Politiker kämpfen um Millionen-Förderung für marodes Schwimmbad vor Fristende
Greta WernerPolitiker kämpfen um Millionen-Förderung für marodes Schwimmbad vor Fristende
Lokale Politiker drängen auf rasches Handeln, um Fördergelder für die Sanierung eines Schwimmbads zu sichern. Über das SKS-Programm der Bundesregierung werden bundesweit Zuschüsse für die Modernisierung öffentlicher Bäder vergeben.
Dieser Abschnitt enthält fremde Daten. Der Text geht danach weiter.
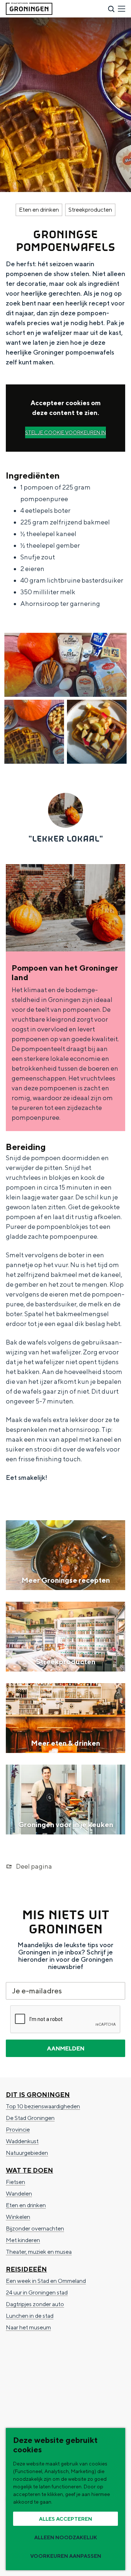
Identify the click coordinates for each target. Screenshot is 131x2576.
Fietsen (15, 2181)
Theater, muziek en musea (39, 2251)
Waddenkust (22, 2141)
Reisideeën (26, 2269)
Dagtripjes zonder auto (35, 2304)
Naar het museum (28, 2327)
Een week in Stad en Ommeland (46, 2280)
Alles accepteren (65, 2519)
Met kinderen (23, 2240)
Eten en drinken (39, 209)
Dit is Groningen (38, 2094)
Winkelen (18, 2216)
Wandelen (19, 2193)
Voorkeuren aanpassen (65, 2556)
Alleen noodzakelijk (65, 2537)
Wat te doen (29, 2170)
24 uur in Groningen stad (37, 2292)
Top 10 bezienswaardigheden (43, 2106)
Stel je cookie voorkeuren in (65, 432)
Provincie (18, 2129)
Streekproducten (90, 209)
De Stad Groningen (30, 2117)
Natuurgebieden (27, 2152)
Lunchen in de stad (29, 2315)
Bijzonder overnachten (35, 2228)
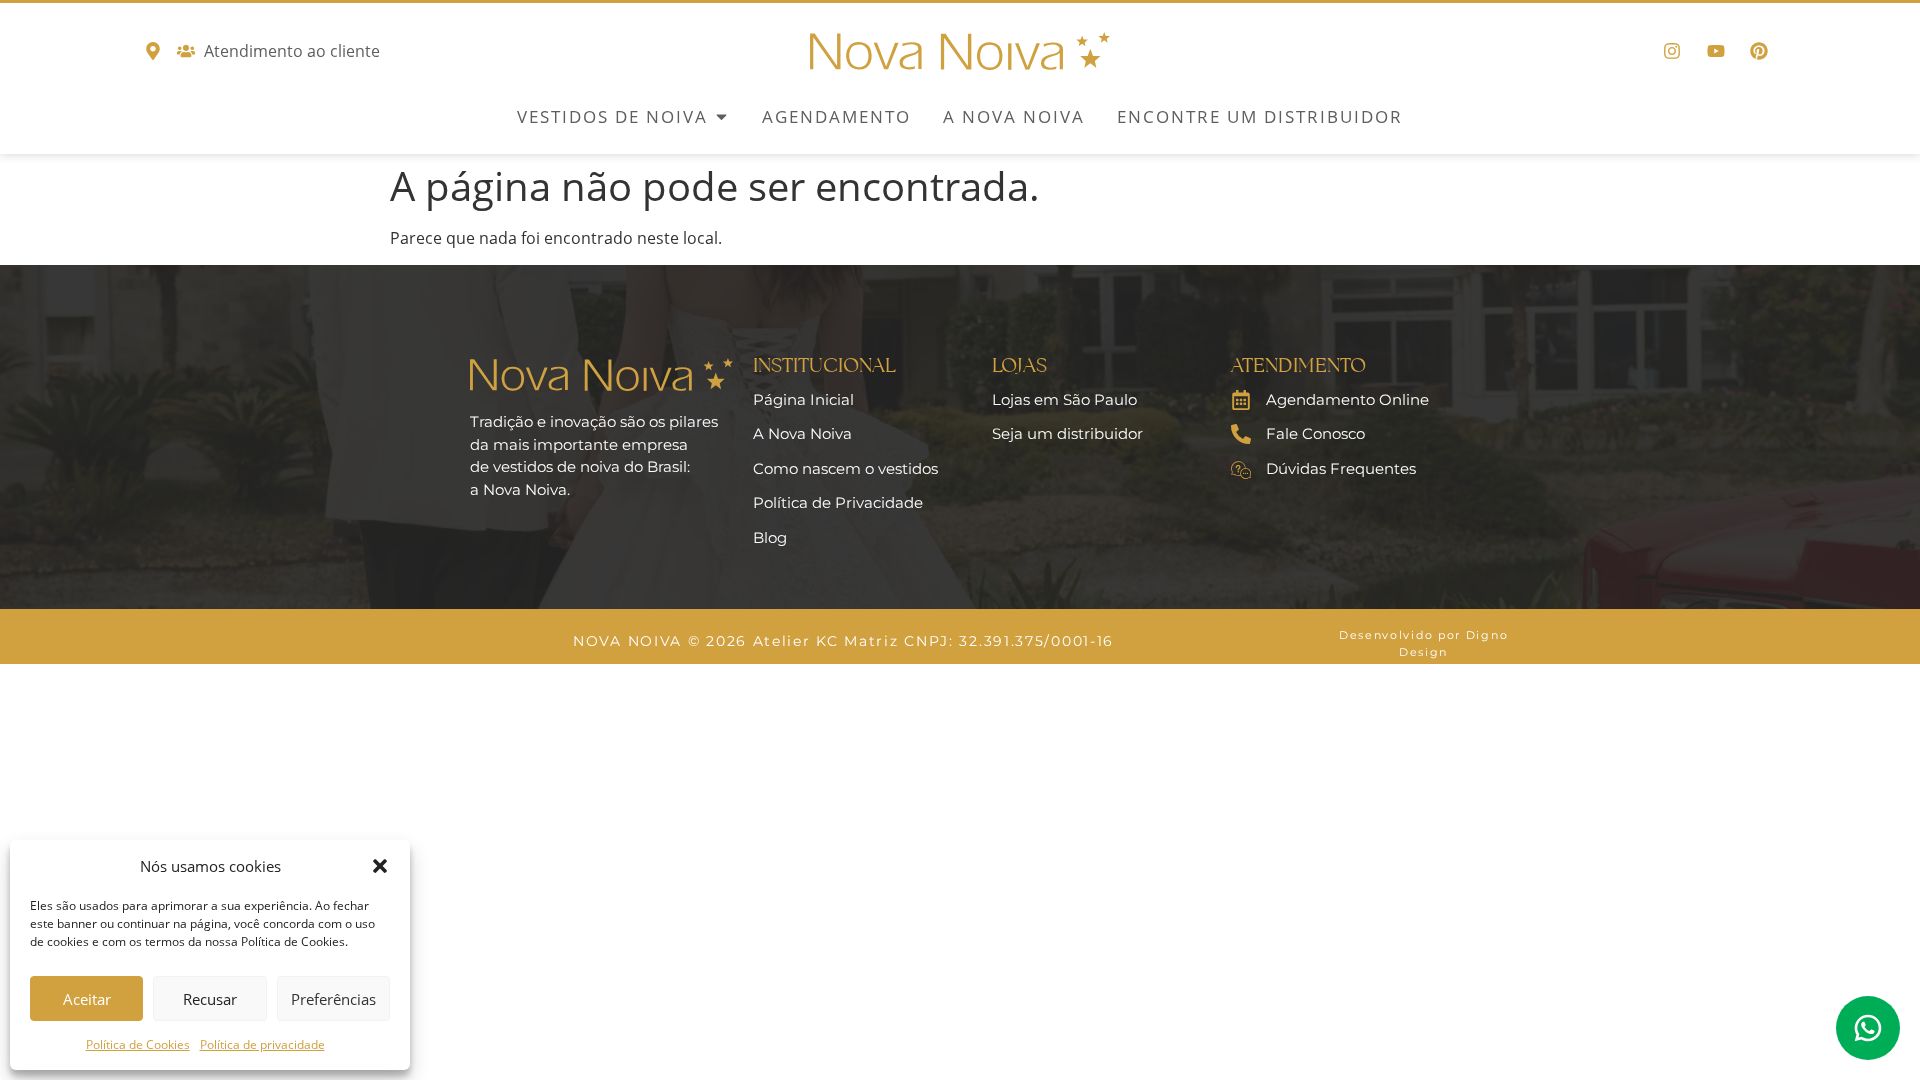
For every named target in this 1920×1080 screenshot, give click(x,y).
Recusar (210, 999)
Viele dieser Einrichtungen entsprechen jedoch nicht mehr den aktuellen Standards in puncto Nachhaltigkeit und Barrierefreiheit.
Das Bundesförderprogramm sieht nicht rückzahlbare Zuschüsse von bis zu 45 Prozent der Kosten vor. Bei finanzieller Notlage steigt der Förderanteil auf bis zu 75 Prozent. Allerdings muss der Bundeszuschuss mindestens 250.000 Euro betragen, um umfassende Sanierungsmaßnahmen zu ermöglichen. Die maximale Fördersumme pro Projekt liegt bei 8 Millionen Euro.
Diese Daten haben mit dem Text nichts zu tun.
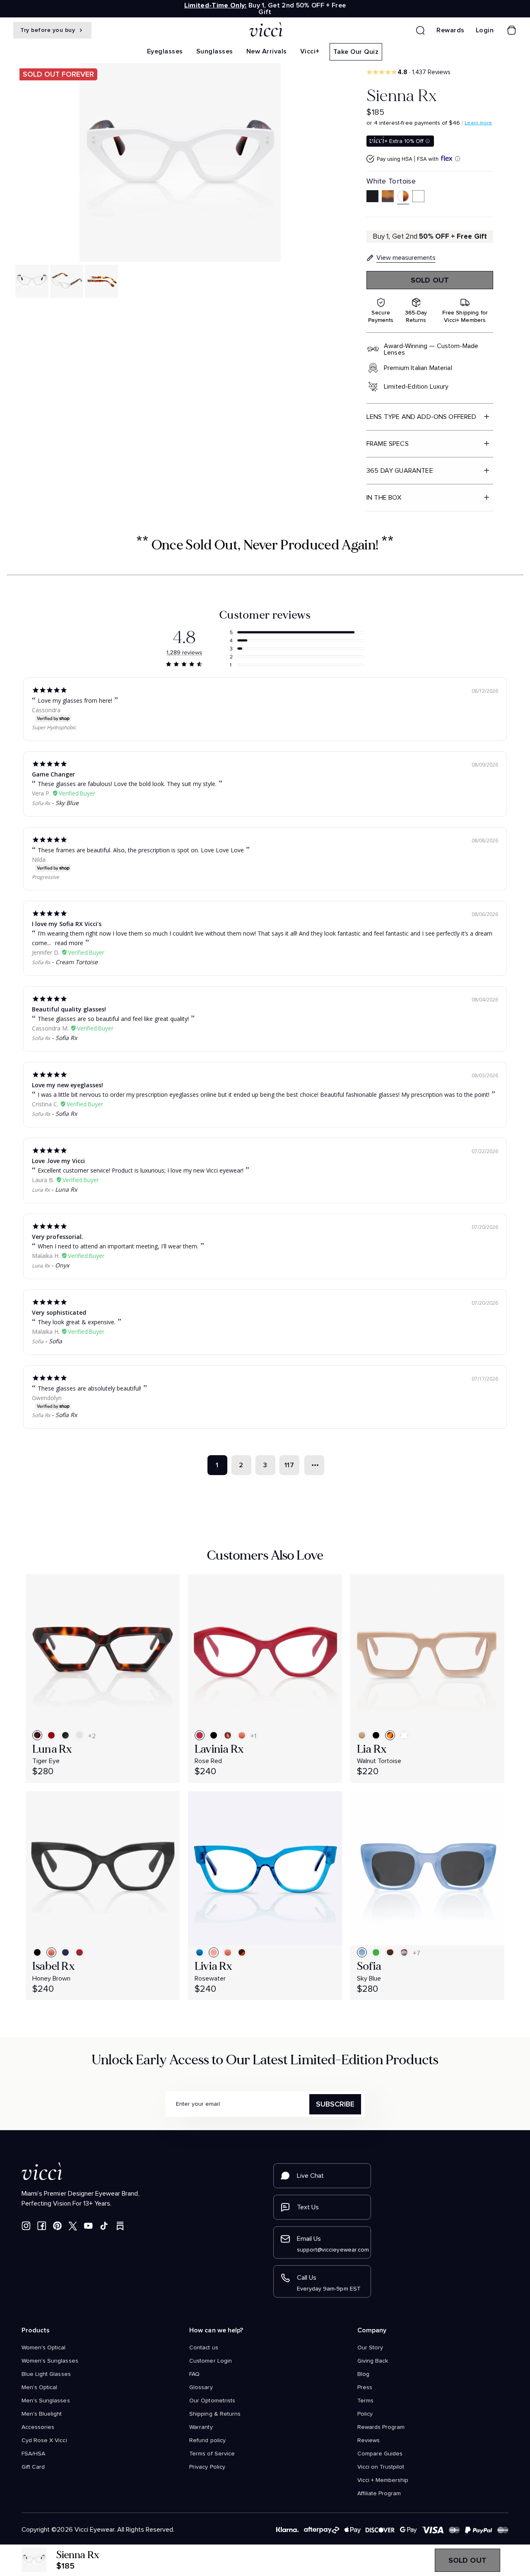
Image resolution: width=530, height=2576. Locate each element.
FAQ (194, 2374)
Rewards (450, 30)
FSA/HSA (33, 2454)
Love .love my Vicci (58, 1161)
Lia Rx (372, 1749)
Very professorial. (57, 1237)
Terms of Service (212, 2454)
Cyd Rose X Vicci (44, 2440)
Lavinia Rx (219, 1749)
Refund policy (207, 2440)
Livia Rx (214, 1966)
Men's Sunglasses (46, 2401)
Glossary (200, 2387)
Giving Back (372, 2361)
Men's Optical (39, 2387)
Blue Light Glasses (46, 2374)
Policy (365, 2414)
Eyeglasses (165, 51)
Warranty (200, 2427)
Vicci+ (310, 51)
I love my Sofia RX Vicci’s (66, 924)
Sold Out (430, 280)
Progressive (45, 876)
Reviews (368, 2440)
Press (364, 2387)
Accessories (38, 2427)
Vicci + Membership (383, 2480)
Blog (363, 2374)
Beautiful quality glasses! (69, 1009)
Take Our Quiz (356, 52)
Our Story (370, 2348)
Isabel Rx (53, 1966)
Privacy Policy (207, 2467)
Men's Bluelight (42, 2414)
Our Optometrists (212, 2401)
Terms (365, 2401)
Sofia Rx (41, 803)
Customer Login (210, 2361)
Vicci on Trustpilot (381, 2467)
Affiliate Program (379, 2493)
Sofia (37, 1341)
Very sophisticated (59, 1312)
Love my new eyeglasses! (67, 1085)
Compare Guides (380, 2454)
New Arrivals (266, 51)
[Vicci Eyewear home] (265, 30)
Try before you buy (48, 30)
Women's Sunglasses (50, 2361)
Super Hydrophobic (54, 727)
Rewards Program (381, 2427)
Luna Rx (41, 1189)
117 (289, 1465)
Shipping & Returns (215, 2414)
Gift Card (33, 2467)
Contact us (203, 2348)
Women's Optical (44, 2348)
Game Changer (53, 774)
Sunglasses (214, 51)
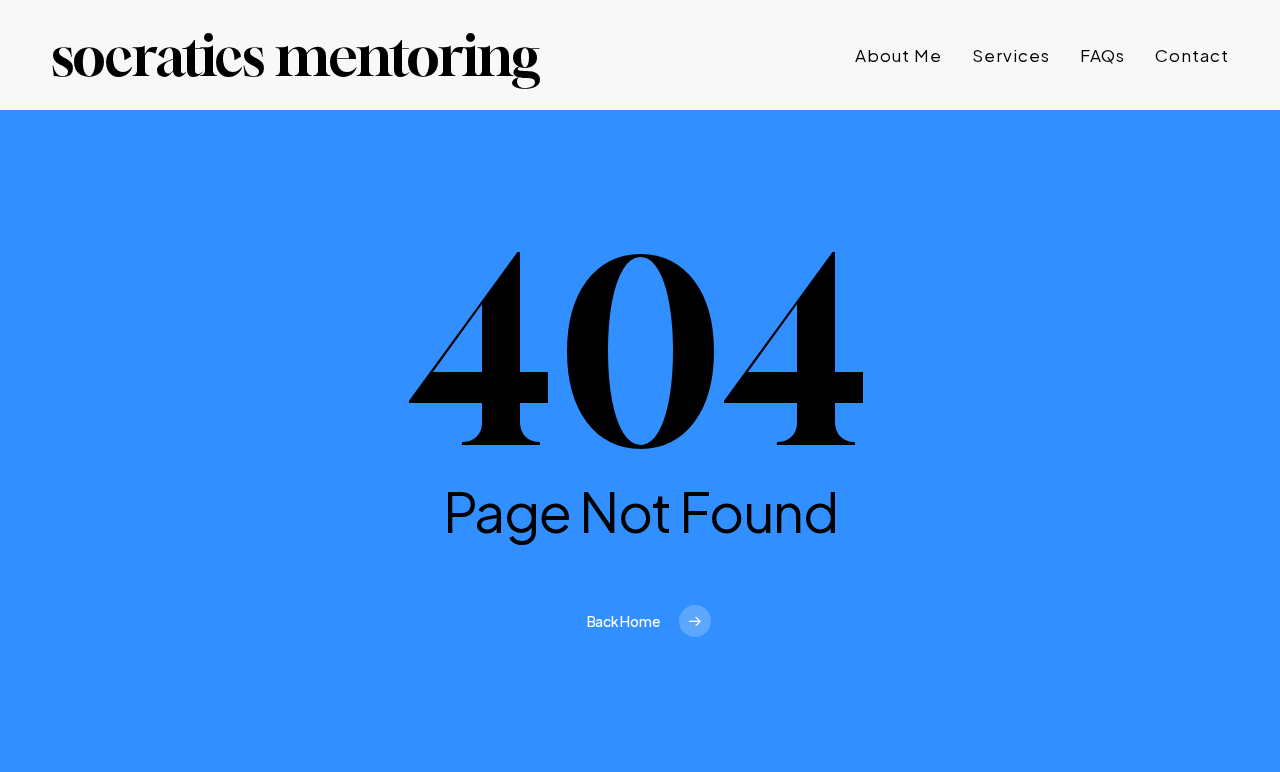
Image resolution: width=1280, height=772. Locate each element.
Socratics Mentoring (295, 55)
Schwimmbäder spielen eine zentrale Rolle in den Gemeinden – als Orte der Freizeitgestaltung, des Sports und des wettkampforientierten Trainings. Doch viele Anlagen sind über die Jahre marode geworden. Um Fördergelder zu beantragen, müssen geeignete Standorte bis zum 19. Juni 2026 digitale Projektkonzepte einreichen.
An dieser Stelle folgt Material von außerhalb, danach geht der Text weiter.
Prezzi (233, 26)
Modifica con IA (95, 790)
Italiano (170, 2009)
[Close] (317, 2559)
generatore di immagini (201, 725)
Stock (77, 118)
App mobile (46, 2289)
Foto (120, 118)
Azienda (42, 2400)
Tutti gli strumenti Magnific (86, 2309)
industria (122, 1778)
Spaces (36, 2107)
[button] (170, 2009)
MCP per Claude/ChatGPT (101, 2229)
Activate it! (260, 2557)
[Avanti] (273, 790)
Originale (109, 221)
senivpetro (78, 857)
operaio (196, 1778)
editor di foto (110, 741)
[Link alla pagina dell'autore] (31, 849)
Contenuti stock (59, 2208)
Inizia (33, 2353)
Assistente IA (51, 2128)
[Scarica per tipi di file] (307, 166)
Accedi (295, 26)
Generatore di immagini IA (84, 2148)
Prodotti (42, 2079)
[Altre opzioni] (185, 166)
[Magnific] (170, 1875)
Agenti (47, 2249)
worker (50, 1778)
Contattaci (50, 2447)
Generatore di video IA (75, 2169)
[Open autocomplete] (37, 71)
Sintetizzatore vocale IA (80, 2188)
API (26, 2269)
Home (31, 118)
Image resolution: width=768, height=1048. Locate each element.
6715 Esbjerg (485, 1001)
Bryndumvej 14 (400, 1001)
Der CDU-Ortsverband Wabe-Schunter sowie ein regionaler Abgeordnete fordern die Kommunalverwaltung auf, umgehend die Förderfähigkeit des Bades zu prüfen. Sie betonen, wie wichtig es ist, schnell zu handeln, um die Frist des Programms einzuhalten und die dringend benötigten Verbesserungen zu realisieren.
Bei einer Bewilligung würden die Mittel helfen, die Anlage auf modernen Standard zu bringen. Der Zuschuss könnte essenzielle Sanierungsarbeiten abdecken und sicherstellen, dass das Bad weiterhin als Ort für Gesundheit, Erholung und Sport genutzt werden kann. Die Behörden stehen nun unter Zeitdruck, um die Unterlagen vorzubereiten und den Antrag fristgerecht einzureichen.